Yes take it with you when you go please .

I can't I don't take what is not mine.

BackieJerkhart · 03/09/2017 01:56

Grin are you still here?

Tinkerbec · 03/09/2017 01:58

Yes waiting for my 2am text three minutes to go. 😜

BackieJerkhart · 03/09/2017 02:02

you genuinely are aren't you? Grin

SkylarFalls · 03/09/2017 02:04

I would say wake them see if you can get back to sleep then call if can't.
You need to help her to realise that she can do that herself without phoning you. If you need to be phoned the host will phone you. Reaching for your phone at night can quickly become addictive (and her not doing it when exhausted from jet lag is not proof that she is immune to this!) and compulsive!

You've actually disempowered her by having her phone you rather than think on her feet and that'll just make her a more and more anxious person. Tell her that you trust her to decide if she needs to wake hosts on sleepovers and stop this 2am "stay or go" phone check-in thing!

Tinkerbec · 03/09/2017 02:04

No just severally jet lagged unfortunately.

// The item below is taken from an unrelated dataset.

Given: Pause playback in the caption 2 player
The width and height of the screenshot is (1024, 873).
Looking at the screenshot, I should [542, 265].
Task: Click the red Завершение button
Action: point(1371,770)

Tinkerbec · 03/09/2017 02:07

To be fair she hasn't tonight. So I am hoping this is the end of it.
There has been occasions where I have been asleep and missed it. The host has rang me.
It depends on if she finds the Dads scary or not.

I know some dd friends do get shy of their husbands.

BackieJerkhart · 03/09/2017 02:09

Oh god are teaching her to be scared of men too?